• _EXERCISE OBJECTIVE_: Give back, word for word, the lines in the listing below from the one holding "The image size is (1099, 613)." down to the one holding "Click the Email", both ends included.

• _RECORDS_:
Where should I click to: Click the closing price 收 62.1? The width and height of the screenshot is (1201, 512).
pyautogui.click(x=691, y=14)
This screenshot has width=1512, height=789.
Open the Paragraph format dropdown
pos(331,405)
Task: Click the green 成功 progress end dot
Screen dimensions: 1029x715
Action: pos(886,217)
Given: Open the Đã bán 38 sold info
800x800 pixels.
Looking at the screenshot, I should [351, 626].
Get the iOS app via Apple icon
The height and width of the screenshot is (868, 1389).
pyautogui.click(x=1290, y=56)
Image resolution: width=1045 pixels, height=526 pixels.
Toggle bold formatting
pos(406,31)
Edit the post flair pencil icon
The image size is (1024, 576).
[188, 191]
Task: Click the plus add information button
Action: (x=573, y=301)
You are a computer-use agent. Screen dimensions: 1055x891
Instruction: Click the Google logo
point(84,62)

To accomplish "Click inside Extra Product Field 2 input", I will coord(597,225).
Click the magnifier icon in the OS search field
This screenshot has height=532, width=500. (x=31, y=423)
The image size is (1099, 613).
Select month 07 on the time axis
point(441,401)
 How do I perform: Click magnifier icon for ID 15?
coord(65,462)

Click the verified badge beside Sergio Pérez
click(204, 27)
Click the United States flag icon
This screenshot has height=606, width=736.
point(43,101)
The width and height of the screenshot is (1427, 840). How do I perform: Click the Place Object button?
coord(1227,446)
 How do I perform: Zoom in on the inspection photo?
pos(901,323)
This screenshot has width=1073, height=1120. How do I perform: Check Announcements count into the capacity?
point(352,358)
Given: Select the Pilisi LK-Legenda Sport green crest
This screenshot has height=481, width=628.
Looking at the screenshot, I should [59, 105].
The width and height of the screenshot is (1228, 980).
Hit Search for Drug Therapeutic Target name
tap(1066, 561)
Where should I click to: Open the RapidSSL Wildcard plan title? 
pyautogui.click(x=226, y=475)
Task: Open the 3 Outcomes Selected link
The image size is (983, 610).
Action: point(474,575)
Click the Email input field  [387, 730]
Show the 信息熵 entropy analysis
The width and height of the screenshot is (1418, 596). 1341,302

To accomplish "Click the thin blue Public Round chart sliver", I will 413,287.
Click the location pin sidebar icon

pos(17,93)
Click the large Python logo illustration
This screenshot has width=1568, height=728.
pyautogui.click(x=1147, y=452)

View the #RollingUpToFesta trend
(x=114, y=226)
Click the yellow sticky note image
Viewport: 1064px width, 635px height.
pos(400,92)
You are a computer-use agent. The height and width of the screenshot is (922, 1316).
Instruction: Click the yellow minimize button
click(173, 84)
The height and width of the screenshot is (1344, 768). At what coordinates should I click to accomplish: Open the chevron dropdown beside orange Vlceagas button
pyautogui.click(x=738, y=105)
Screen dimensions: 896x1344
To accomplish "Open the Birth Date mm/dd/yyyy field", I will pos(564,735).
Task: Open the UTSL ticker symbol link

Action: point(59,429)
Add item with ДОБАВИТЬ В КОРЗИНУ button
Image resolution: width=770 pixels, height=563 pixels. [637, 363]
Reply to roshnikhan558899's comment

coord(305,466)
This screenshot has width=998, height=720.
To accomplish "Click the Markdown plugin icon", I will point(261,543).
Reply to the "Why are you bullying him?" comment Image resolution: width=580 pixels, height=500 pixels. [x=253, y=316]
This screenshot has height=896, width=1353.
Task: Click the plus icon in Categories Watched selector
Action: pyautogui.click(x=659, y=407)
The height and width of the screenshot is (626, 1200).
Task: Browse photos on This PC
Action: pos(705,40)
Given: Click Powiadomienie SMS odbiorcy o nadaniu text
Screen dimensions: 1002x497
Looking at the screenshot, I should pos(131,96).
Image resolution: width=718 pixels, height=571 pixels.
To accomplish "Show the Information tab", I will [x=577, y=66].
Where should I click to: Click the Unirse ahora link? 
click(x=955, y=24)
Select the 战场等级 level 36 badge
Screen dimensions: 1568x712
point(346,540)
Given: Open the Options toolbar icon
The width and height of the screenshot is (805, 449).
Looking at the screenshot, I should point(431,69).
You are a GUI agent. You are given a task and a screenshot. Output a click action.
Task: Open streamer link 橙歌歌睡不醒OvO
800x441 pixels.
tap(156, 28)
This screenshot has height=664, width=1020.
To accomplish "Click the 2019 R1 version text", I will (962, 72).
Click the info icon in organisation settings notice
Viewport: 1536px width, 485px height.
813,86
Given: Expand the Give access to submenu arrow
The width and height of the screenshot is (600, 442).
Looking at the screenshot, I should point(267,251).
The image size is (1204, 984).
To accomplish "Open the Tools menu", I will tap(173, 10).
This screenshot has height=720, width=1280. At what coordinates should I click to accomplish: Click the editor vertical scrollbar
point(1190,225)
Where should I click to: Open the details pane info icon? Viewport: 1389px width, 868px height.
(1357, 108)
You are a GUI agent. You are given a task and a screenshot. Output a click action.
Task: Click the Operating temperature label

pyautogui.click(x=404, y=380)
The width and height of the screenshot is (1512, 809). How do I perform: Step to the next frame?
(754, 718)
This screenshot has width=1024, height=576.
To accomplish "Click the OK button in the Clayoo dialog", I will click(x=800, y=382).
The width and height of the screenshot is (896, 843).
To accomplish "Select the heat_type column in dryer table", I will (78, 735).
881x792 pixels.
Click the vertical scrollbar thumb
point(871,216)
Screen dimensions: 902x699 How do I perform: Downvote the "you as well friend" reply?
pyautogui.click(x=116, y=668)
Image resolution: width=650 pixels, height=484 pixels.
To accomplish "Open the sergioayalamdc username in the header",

• _REPLY_:
The image size is (1099, 613).
Select month 07 on the time axis
point(441,401)
 How do I perform: Click magnifier icon for ID 15?
coord(65,462)

Click the verified badge beside Sergio Pérez
click(204, 27)
Click the United States flag icon
This screenshot has height=606, width=736.
point(43,101)
The width and height of the screenshot is (1427, 840). How do I perform: Click the Place Object button?
coord(1227,446)
 How do I perform: Zoom in on the inspection photo?
pos(901,323)
This screenshot has width=1073, height=1120. How do I perform: Check Announcements count into the capacity?
point(352,358)
Given: Select the Pilisi LK-Legenda Sport green crest
This screenshot has height=481, width=628.
Looking at the screenshot, I should [59, 105].
The width and height of the screenshot is (1228, 980).
Hit Search for Drug Therapeutic Target name
tap(1066, 561)
Where should I click to: Open the RapidSSL Wildcard plan title? 
pyautogui.click(x=226, y=475)
Task: Open the 3 Outcomes Selected link
The image size is (983, 610).
Action: point(474,575)
Click the Email input field  [387, 730]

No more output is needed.